After locating the line that contains "Higher Education Procurement Code (31, 960)" in the records below, write out exactly that line and each line after it through the one that contains "Vehicle Rental (13, 2172)", and nothing else.

*** Exercise material ***

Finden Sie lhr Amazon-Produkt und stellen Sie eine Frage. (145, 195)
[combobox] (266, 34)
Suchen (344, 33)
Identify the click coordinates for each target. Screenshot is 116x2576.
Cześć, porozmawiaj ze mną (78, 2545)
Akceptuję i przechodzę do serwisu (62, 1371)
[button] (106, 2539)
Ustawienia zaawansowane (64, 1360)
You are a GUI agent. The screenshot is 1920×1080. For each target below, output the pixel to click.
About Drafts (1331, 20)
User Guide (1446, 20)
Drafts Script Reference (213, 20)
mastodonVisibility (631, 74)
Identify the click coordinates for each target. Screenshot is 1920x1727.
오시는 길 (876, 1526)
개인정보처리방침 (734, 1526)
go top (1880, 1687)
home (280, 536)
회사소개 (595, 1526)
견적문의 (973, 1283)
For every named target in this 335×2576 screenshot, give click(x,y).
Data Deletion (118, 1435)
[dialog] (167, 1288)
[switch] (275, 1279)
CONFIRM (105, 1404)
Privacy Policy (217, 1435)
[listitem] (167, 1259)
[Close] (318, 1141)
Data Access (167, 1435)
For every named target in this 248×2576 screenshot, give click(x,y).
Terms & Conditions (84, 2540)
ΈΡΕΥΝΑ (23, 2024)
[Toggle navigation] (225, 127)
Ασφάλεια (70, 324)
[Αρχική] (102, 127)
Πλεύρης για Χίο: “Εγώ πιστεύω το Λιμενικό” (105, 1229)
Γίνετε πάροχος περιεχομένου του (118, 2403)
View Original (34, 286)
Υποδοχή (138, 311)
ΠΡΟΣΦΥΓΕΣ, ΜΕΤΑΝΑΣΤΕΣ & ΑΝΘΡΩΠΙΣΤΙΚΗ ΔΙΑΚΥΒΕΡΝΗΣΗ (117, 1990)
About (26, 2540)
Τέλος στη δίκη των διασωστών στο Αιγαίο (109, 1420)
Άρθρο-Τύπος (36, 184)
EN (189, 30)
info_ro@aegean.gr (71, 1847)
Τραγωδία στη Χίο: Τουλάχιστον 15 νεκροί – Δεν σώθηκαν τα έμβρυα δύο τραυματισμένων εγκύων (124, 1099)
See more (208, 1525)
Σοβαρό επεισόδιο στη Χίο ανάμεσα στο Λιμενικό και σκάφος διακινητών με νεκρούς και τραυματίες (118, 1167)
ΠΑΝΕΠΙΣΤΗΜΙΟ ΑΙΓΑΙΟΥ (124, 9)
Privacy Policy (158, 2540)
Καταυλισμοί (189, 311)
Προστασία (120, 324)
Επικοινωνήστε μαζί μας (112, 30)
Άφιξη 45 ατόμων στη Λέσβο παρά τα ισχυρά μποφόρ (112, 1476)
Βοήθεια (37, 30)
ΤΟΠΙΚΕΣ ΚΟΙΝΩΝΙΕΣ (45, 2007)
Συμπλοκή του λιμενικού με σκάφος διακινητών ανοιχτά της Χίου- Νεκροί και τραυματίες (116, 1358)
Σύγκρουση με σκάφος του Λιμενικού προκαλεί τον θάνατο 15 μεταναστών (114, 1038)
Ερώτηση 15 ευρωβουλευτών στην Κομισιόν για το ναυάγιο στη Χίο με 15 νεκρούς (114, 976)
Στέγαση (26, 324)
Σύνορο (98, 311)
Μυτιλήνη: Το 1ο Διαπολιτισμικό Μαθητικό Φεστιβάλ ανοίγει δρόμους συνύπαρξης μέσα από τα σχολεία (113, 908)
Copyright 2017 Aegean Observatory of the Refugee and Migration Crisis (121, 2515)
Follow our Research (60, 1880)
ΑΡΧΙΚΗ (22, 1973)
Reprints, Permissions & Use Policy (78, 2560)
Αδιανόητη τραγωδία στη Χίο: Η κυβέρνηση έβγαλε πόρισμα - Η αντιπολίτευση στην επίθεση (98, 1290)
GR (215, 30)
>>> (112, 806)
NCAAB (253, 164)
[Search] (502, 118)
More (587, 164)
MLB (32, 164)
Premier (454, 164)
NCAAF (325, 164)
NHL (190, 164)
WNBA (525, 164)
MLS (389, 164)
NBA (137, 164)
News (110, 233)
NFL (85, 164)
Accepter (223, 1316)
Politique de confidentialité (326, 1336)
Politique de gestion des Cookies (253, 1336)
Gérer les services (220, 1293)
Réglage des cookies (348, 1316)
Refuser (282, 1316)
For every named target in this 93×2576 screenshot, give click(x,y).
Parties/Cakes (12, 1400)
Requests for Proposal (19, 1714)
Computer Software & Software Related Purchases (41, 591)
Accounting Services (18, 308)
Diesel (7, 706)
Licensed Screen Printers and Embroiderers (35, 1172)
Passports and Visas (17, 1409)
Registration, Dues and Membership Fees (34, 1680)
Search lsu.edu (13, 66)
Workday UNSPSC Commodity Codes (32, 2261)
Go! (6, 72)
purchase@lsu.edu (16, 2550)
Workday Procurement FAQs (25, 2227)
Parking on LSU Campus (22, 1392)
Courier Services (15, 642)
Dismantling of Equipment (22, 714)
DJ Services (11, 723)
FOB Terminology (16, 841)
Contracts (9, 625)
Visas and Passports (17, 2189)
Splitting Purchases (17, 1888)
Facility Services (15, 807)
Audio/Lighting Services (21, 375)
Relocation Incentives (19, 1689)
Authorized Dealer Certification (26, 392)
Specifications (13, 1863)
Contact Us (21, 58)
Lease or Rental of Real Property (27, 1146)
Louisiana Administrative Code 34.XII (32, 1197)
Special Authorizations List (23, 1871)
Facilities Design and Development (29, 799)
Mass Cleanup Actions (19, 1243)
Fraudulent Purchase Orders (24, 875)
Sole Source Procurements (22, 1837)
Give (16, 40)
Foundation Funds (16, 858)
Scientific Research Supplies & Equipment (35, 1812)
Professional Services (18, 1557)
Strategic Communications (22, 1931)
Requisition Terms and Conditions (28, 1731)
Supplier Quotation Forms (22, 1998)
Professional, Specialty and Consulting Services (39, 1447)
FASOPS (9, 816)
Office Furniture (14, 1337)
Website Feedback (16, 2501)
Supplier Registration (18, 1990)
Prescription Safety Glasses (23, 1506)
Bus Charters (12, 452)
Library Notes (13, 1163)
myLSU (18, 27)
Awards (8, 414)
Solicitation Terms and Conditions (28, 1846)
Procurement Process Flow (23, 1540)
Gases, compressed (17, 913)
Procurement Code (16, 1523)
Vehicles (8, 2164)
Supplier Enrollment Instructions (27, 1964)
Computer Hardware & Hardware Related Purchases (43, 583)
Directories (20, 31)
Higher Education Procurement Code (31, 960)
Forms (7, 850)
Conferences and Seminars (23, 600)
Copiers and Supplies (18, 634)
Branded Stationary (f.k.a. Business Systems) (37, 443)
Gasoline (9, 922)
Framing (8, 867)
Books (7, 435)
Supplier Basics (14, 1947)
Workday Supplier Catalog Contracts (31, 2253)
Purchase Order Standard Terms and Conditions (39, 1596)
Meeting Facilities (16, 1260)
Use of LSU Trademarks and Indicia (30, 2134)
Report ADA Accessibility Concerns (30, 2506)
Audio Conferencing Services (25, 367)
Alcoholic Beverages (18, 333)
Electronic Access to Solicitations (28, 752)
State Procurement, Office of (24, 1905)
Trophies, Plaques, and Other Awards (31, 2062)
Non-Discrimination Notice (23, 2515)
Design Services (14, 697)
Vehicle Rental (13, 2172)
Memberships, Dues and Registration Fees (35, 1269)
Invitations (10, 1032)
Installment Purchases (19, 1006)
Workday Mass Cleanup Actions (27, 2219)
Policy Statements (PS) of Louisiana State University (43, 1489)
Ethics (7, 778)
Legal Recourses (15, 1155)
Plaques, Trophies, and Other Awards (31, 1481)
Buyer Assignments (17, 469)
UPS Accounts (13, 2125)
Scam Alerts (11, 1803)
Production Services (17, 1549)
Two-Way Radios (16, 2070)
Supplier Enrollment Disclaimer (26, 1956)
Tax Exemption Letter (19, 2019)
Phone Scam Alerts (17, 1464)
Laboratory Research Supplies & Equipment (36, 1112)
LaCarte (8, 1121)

*** End of Exercise material ***

# Expected output
Higher Education Procurement Code (31, 960)
Forms (7, 850)
Conferences and Seminars (23, 600)
Copiers and Supplies (18, 634)
Branded Stationary (f.k.a. Business Systems) (37, 443)
Gasoline (9, 922)
Framing (8, 867)
Books (7, 435)
Supplier Basics (14, 1947)
Workday Supplier Catalog Contracts (31, 2253)
Purchase Order Standard Terms and Conditions (39, 1596)
Meeting Facilities (16, 1260)
Use of LSU Trademarks and Indicia (30, 2134)
Report ADA Accessibility Concerns (30, 2506)
Audio Conferencing Services (25, 367)
Alcoholic Beverages (18, 333)
Electronic Access to Solicitations (28, 752)
State Procurement, Office of (24, 1905)
Trophies, Plaques, and Other Awards (31, 2062)
Non-Discrimination Notice (23, 2515)
Design Services (14, 697)
Vehicle Rental (13, 2172)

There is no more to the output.